-- START OF TASK MATERIAL --

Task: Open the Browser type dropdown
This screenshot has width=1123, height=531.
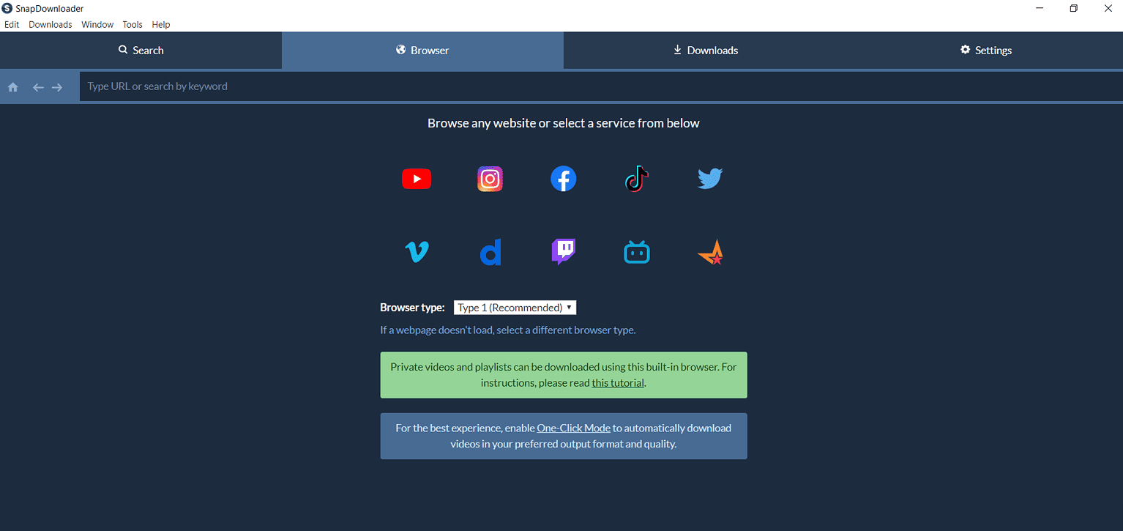Action: click(514, 307)
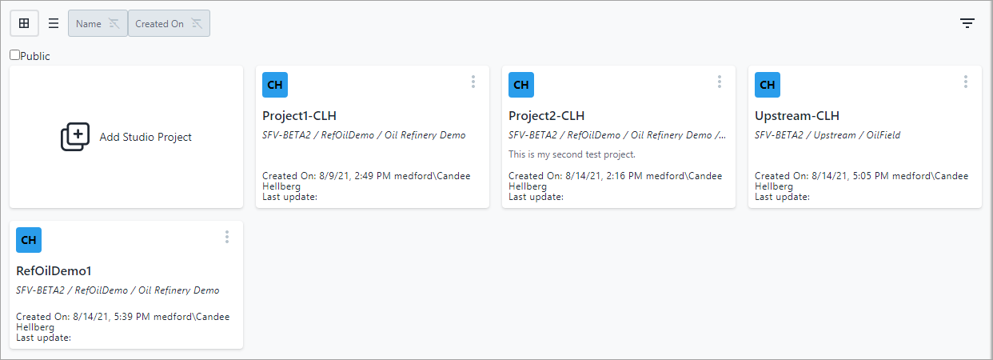Click CH avatar on RefOilDemo1 card

29,240
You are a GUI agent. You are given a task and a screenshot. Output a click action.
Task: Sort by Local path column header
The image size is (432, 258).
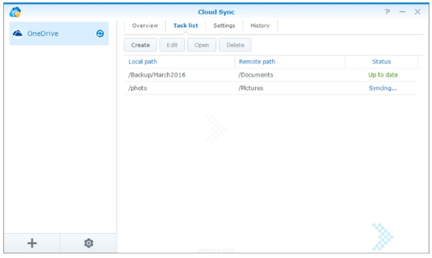(x=143, y=62)
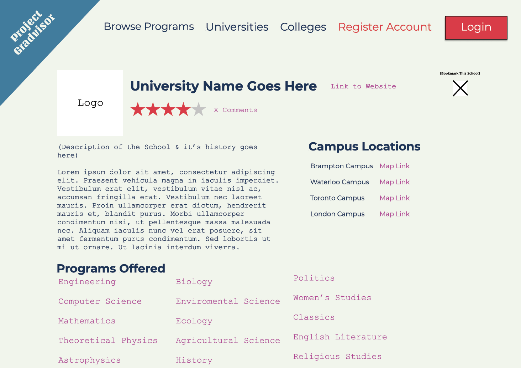Open Map Link for Toronto Campus

(x=394, y=198)
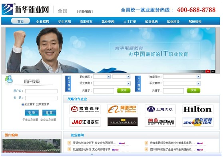Expand the 职业意向 dropdown
The image size is (223, 157).
(198, 83)

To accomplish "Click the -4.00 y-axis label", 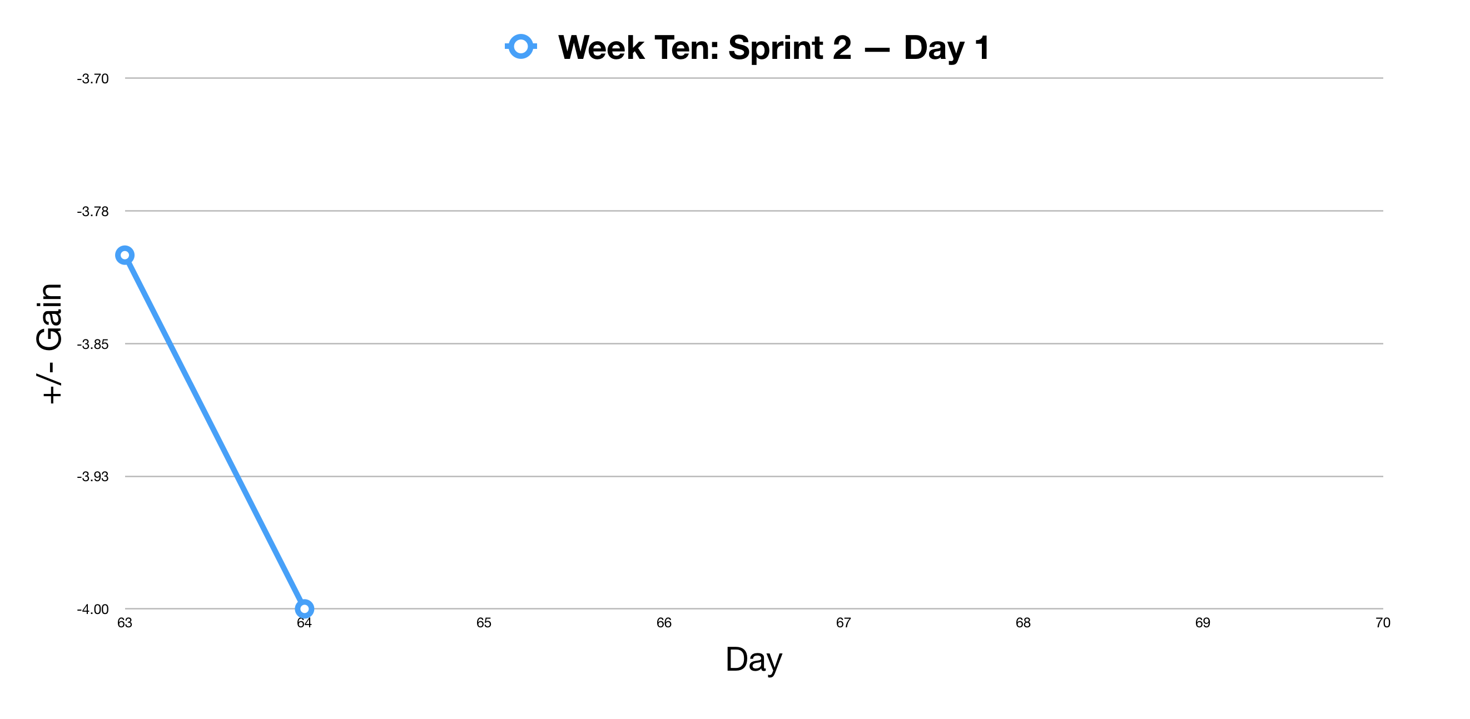I will click(92, 610).
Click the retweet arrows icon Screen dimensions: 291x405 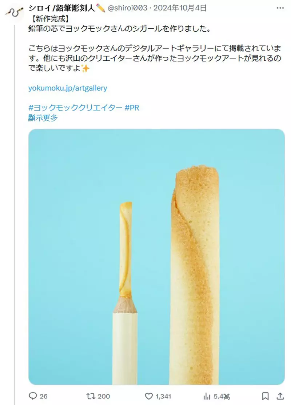(x=91, y=396)
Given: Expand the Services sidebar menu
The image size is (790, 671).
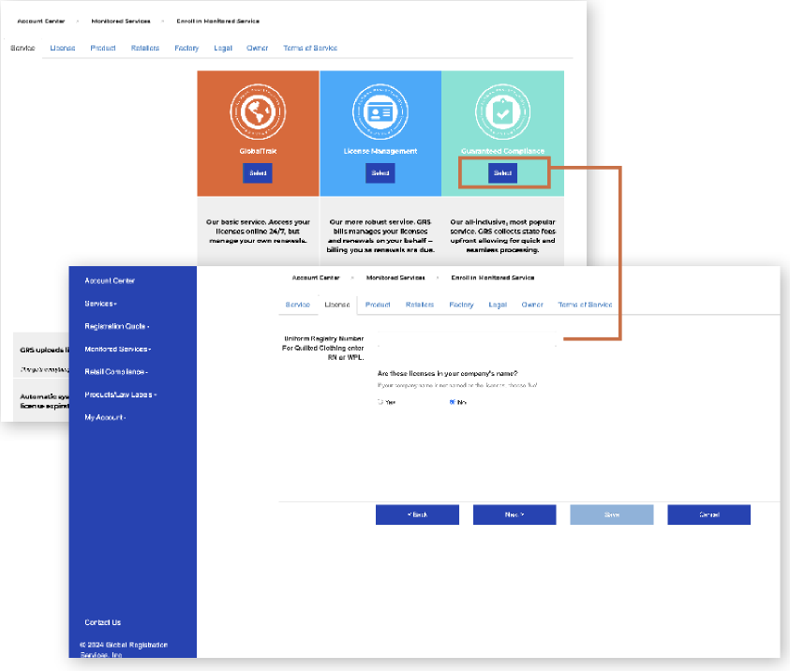Looking at the screenshot, I should [x=100, y=304].
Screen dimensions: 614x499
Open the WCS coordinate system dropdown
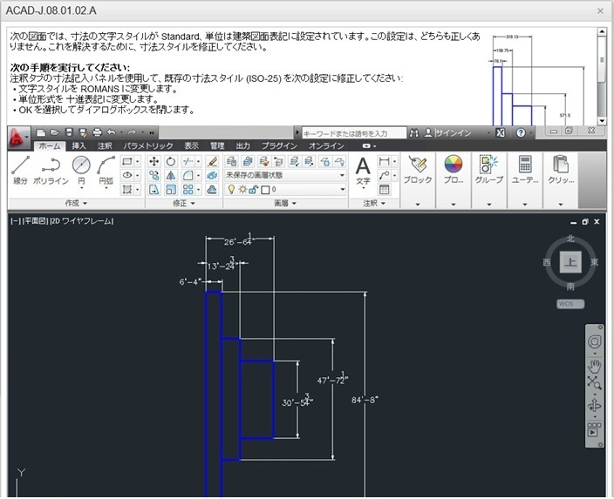coord(570,304)
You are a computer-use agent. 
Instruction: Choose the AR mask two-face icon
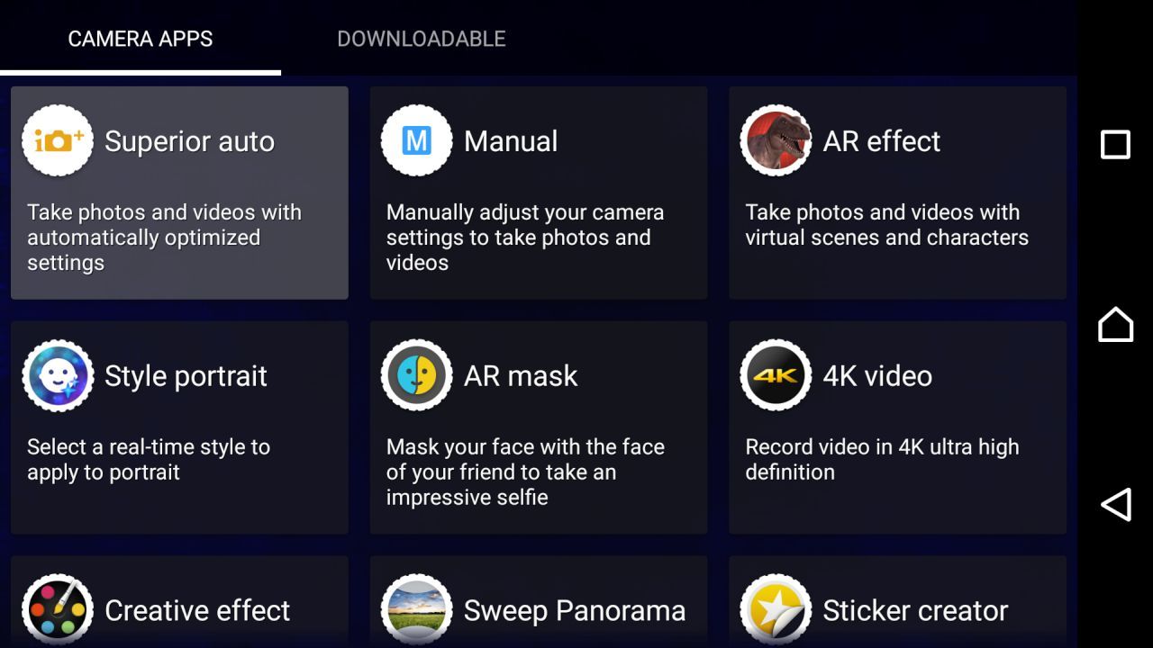pyautogui.click(x=416, y=375)
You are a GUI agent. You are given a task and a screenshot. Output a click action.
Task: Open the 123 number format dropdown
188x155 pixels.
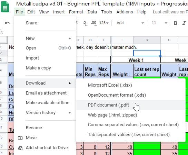pos(104,23)
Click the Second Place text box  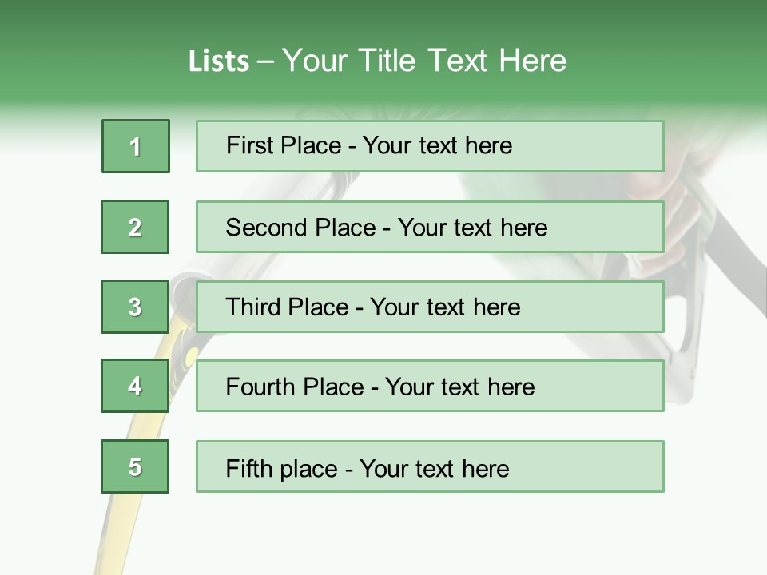(x=430, y=227)
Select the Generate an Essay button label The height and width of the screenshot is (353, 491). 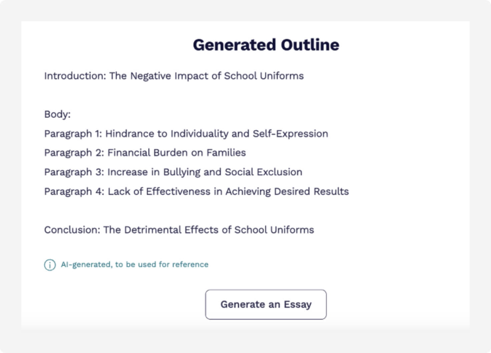[x=266, y=304]
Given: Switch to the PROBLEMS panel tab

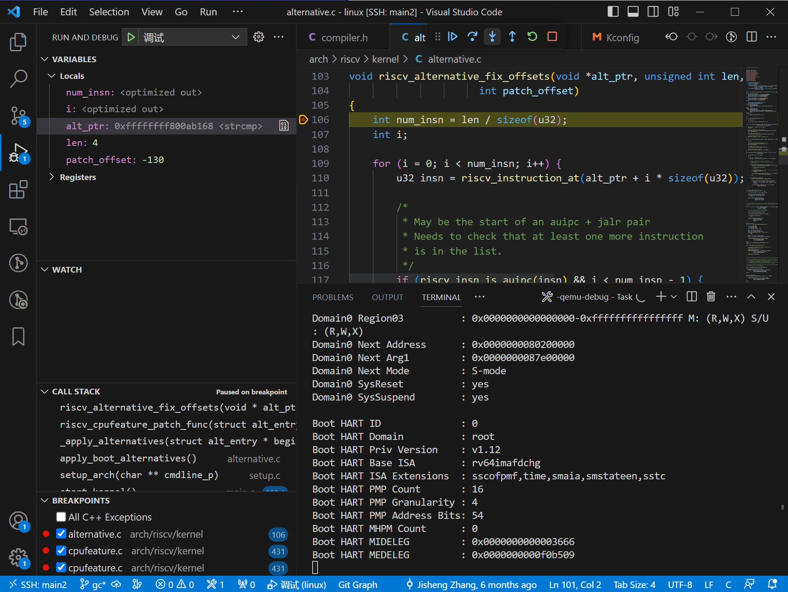Looking at the screenshot, I should pyautogui.click(x=332, y=297).
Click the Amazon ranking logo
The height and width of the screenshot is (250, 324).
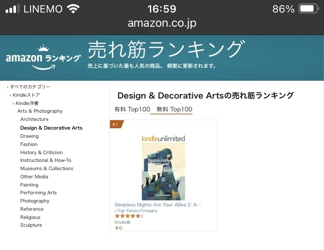coord(43,57)
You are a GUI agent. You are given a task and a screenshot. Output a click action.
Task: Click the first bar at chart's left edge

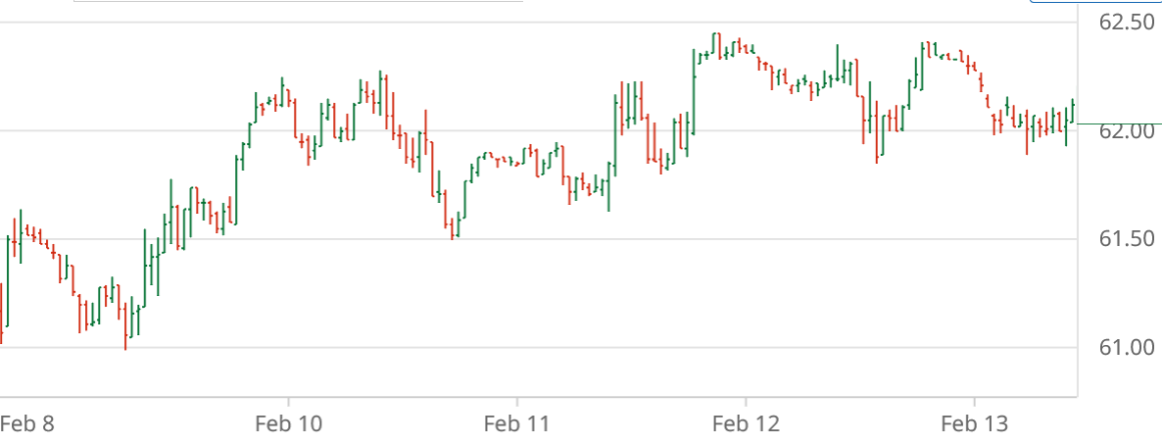[x=1, y=314]
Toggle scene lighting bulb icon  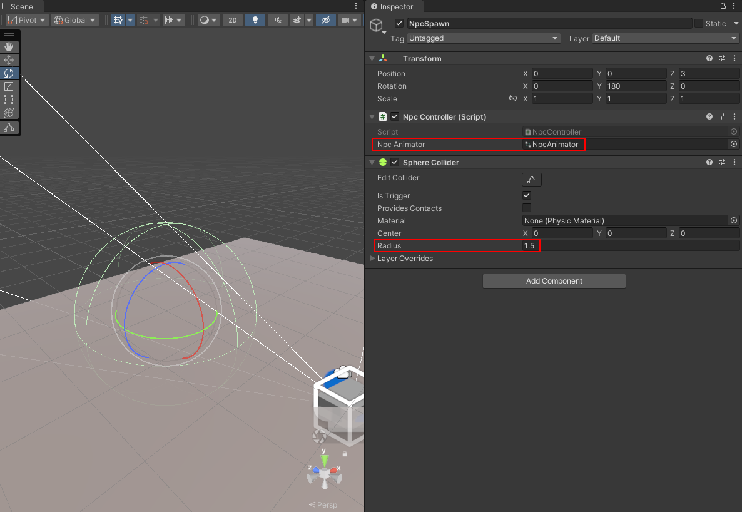[x=255, y=20]
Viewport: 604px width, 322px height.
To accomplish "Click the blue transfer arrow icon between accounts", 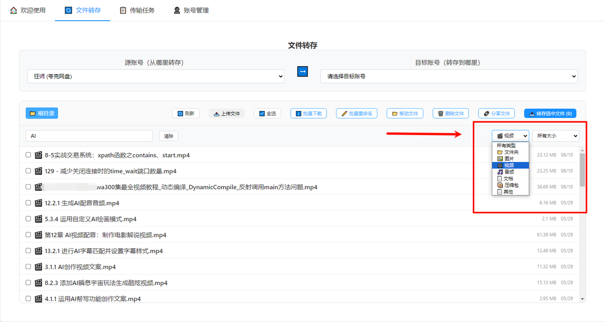I will click(x=302, y=71).
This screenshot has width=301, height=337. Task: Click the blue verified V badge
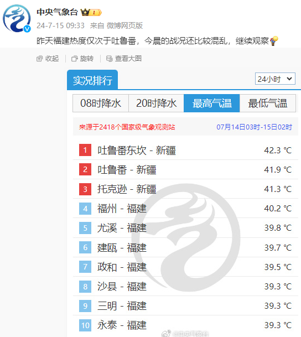pyautogui.click(x=27, y=29)
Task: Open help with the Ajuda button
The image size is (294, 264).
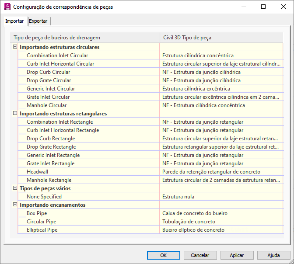Action: [x=274, y=255]
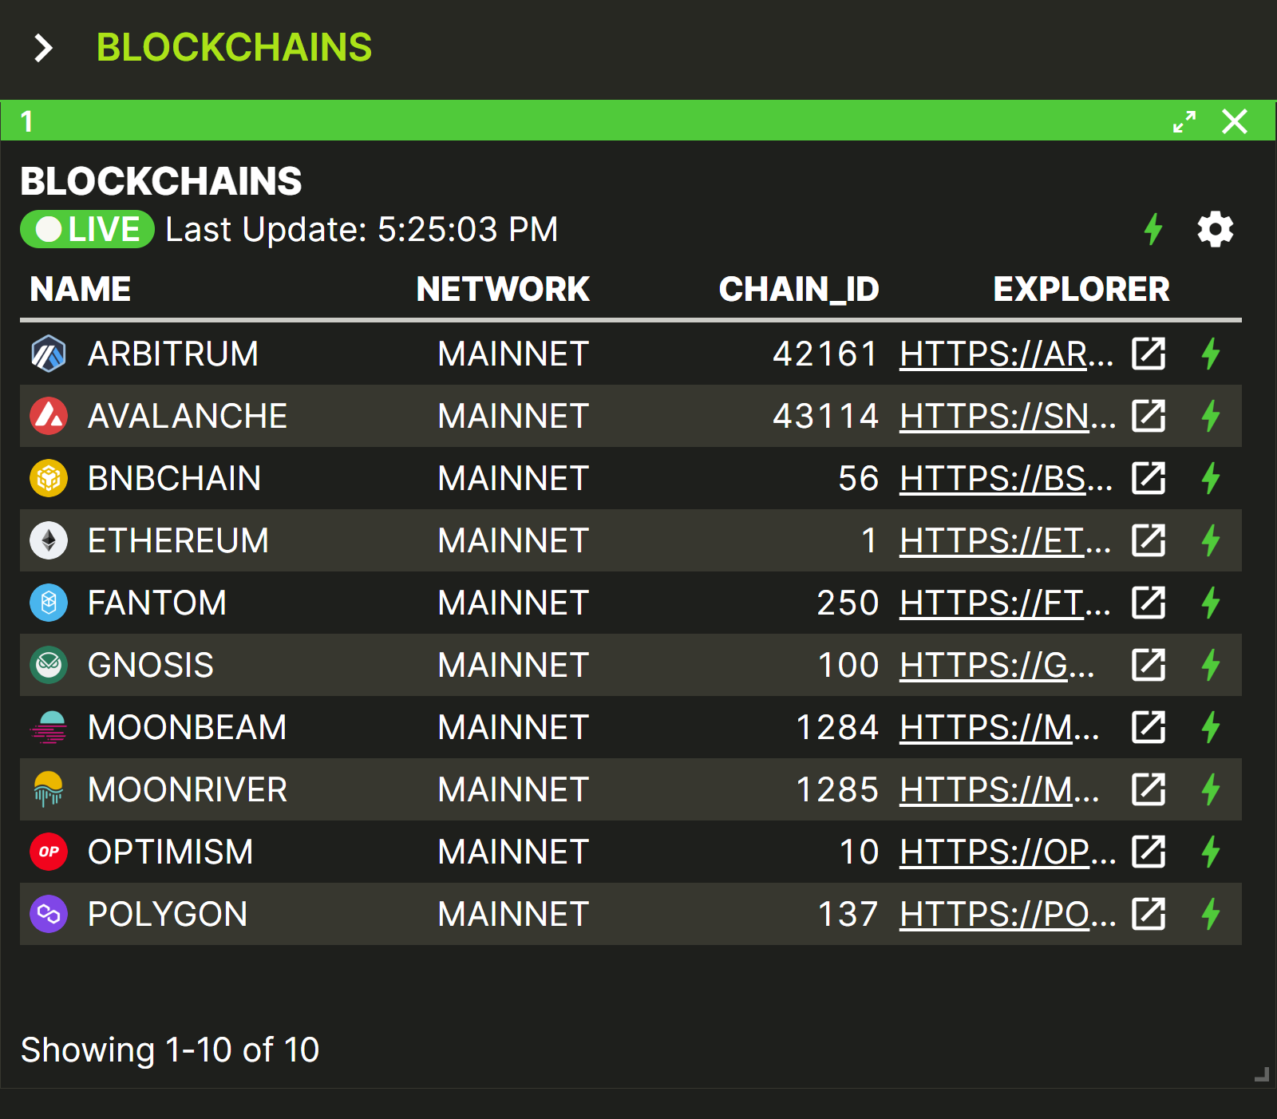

-- END OF TASK MATERIAL --

* OBJECTIVE:
Convert the entries starting at the line that contains "Screen dimensions: 614x499" and ending at the line that contains "pyautogui.click(x=416, y=375)" into a two-column CSV with the headers instruction and response, one row per entry. Put each field in double quotes, replace line breaks with spaces, and leave out the pictures.

* WRITTEN RESPONSE:
instruction,response
"Screen dimensions: 614x499 Open the WCS coordinate system dropdown","coord(570,304)"
"You are a computer-use agent. Instruction: Choose the AR mask two-face icon","pyautogui.click(x=416, y=375)"